WHAT IS ASKED -
Copy out the records between the lines holding "At what coordinates" and "[1890, 1315]", inclusive, leaving out the pictures.

EXTRACTED MATERIAL -
_ _ _

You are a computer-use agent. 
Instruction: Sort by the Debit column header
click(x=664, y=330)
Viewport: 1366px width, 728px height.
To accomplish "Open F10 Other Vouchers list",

_ _ _

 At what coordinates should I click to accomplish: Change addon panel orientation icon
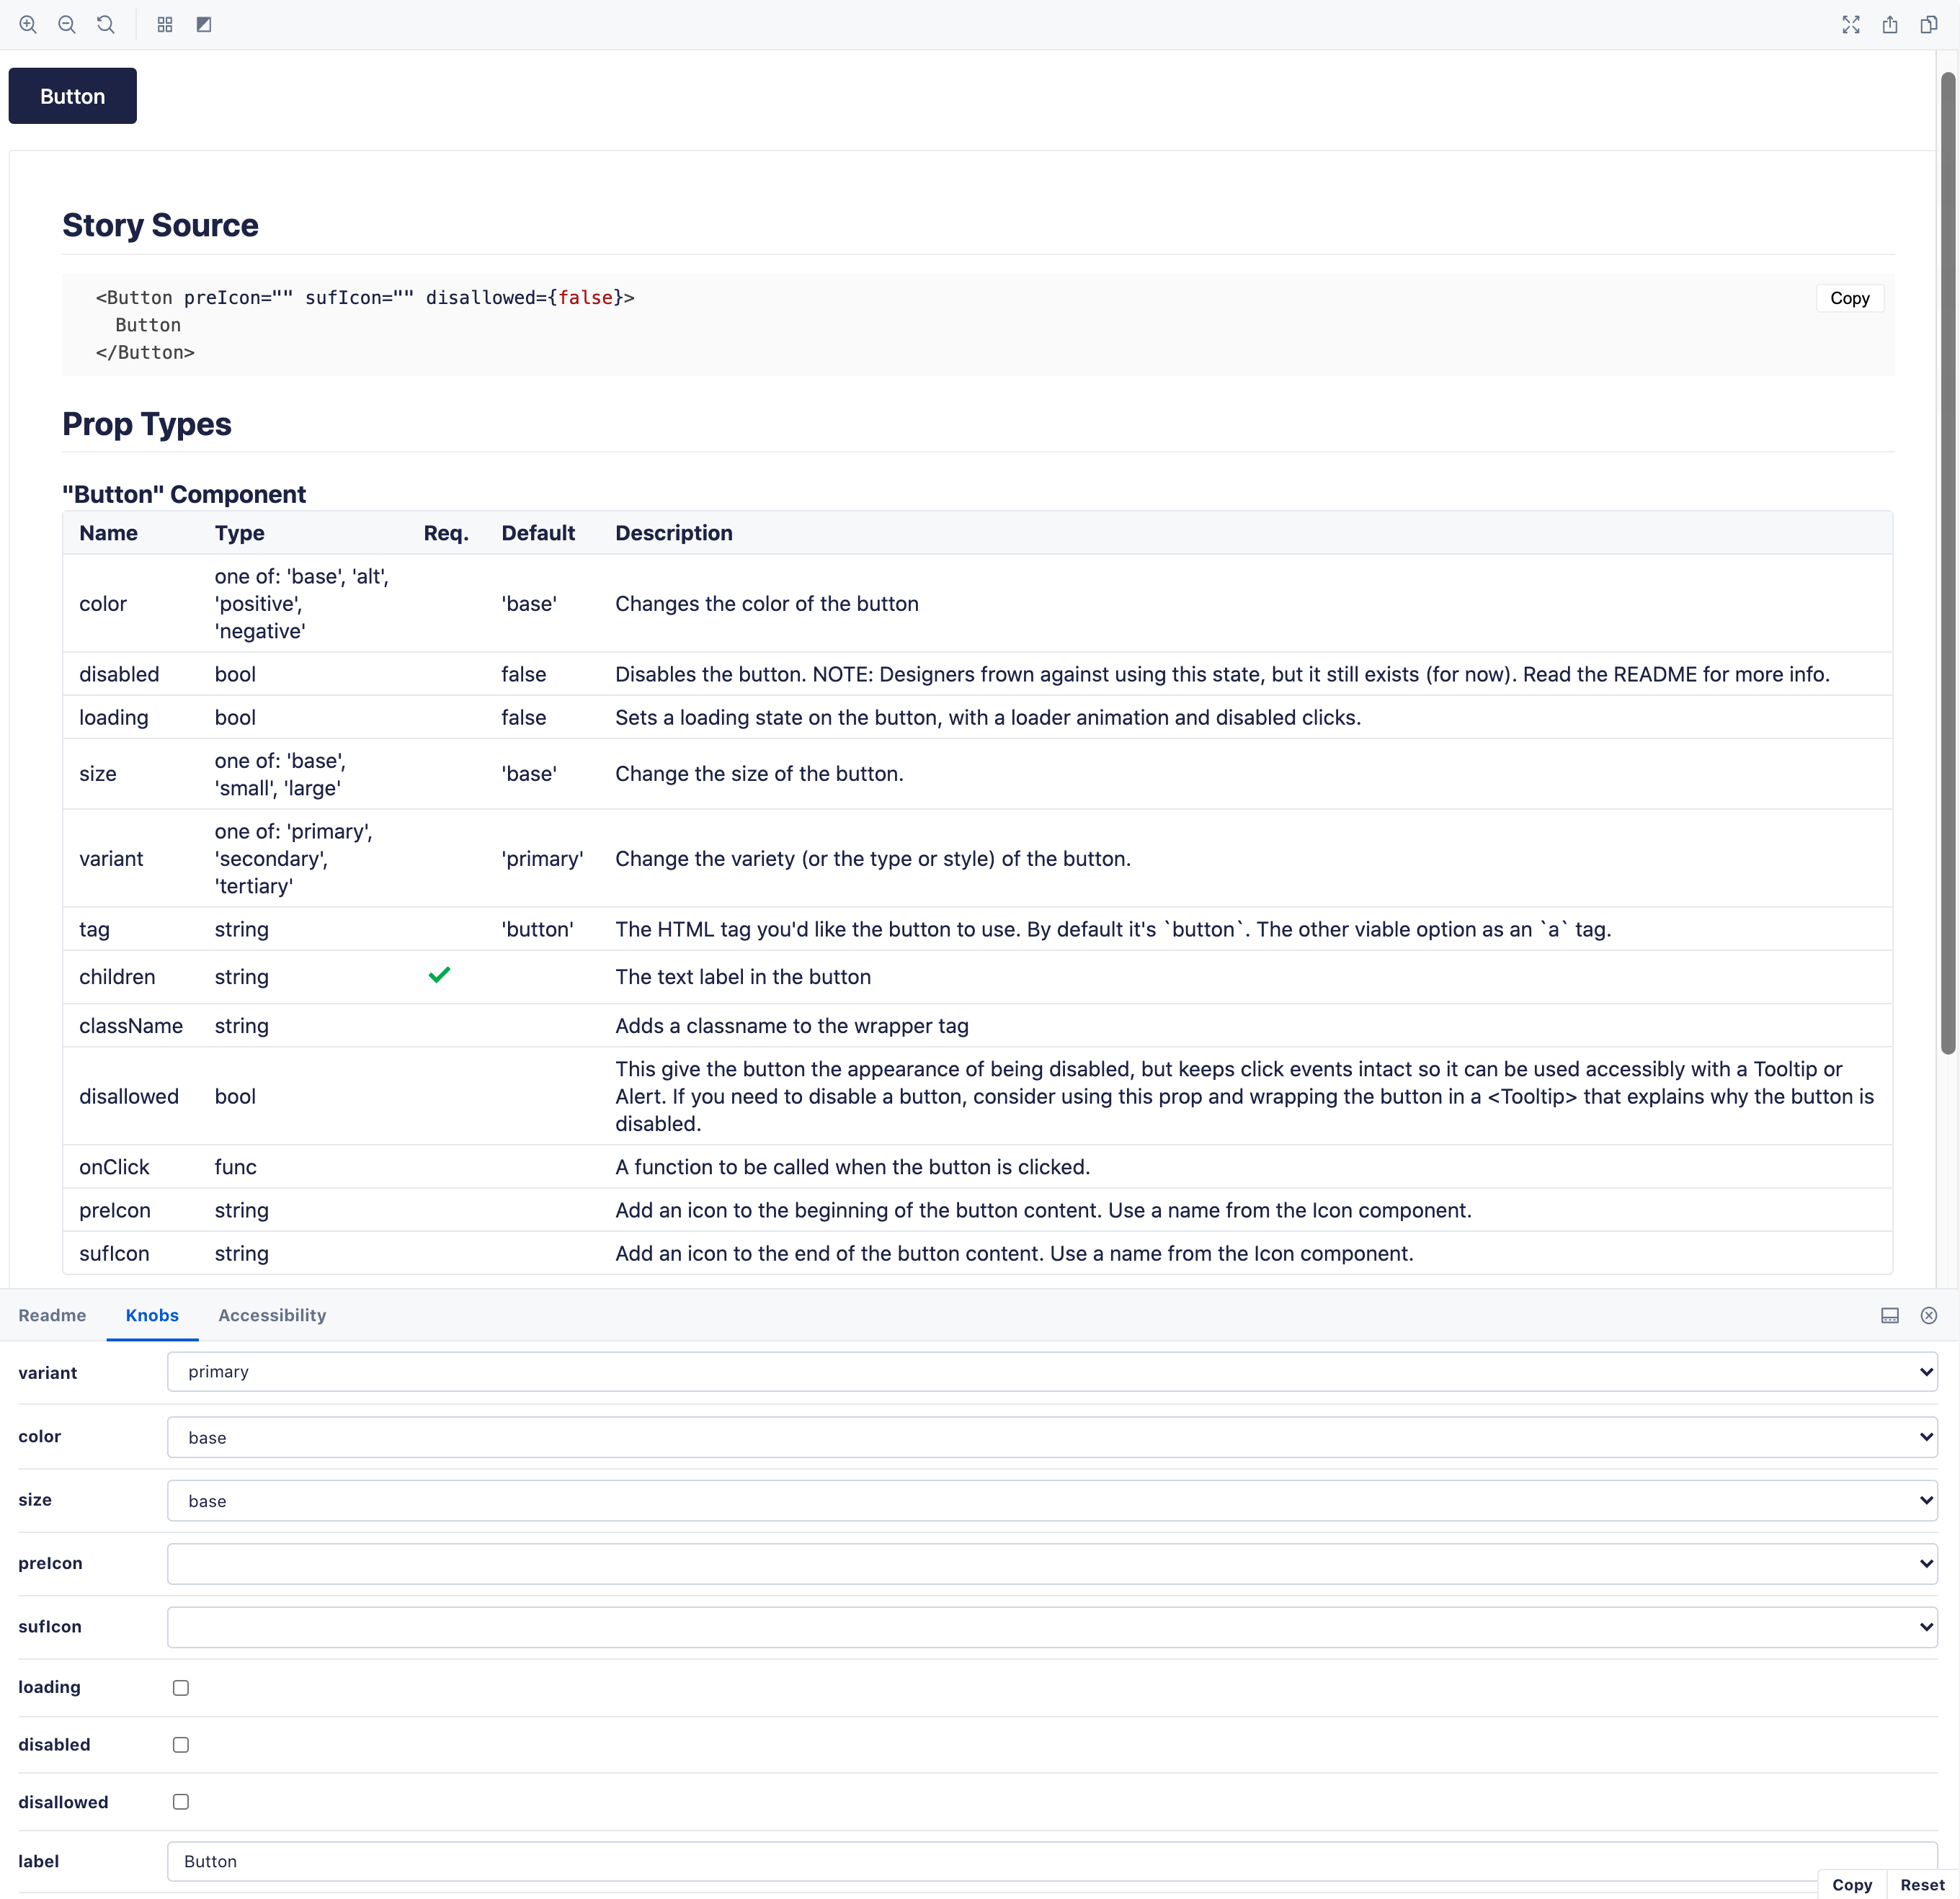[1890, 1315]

_ _ _

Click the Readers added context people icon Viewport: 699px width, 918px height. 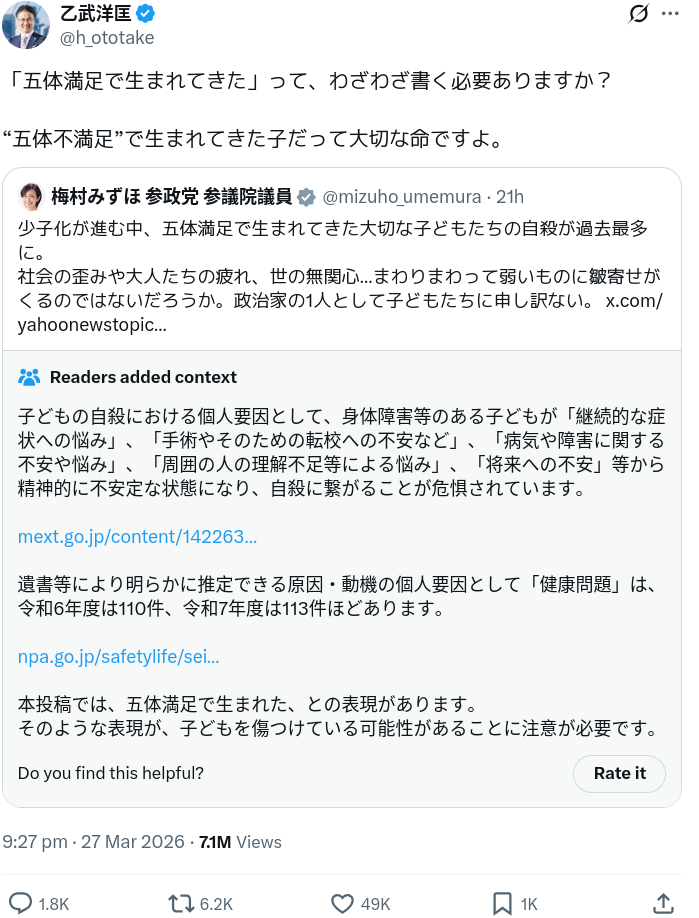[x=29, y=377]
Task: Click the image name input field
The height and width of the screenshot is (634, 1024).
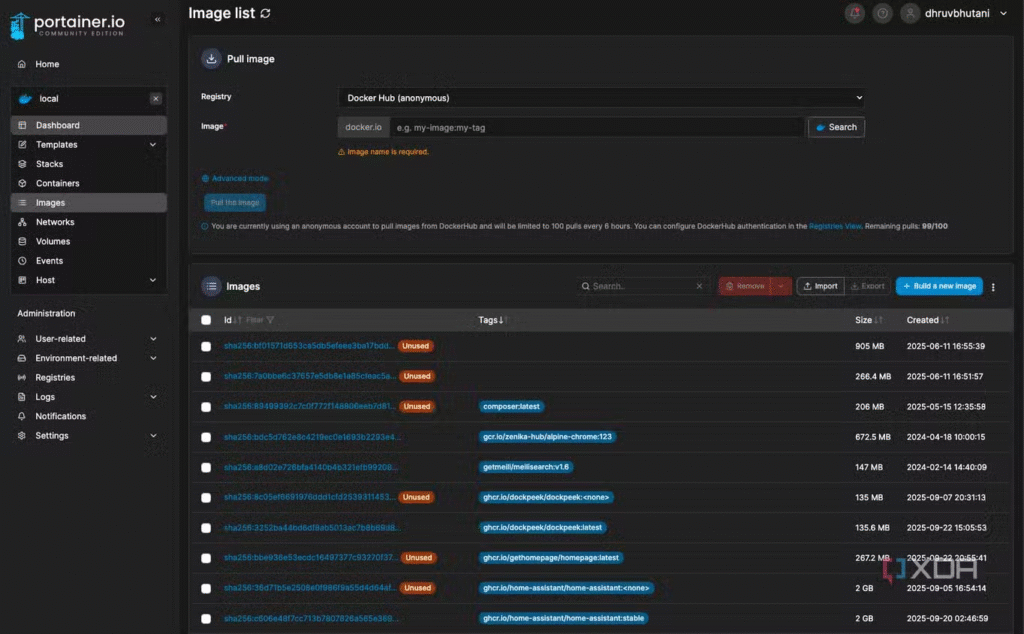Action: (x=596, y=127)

_ _ _

EXERCISE ANSWER -
 At what coordinates should I click to accomplish: Change addon panel orientation icon
[1890, 1315]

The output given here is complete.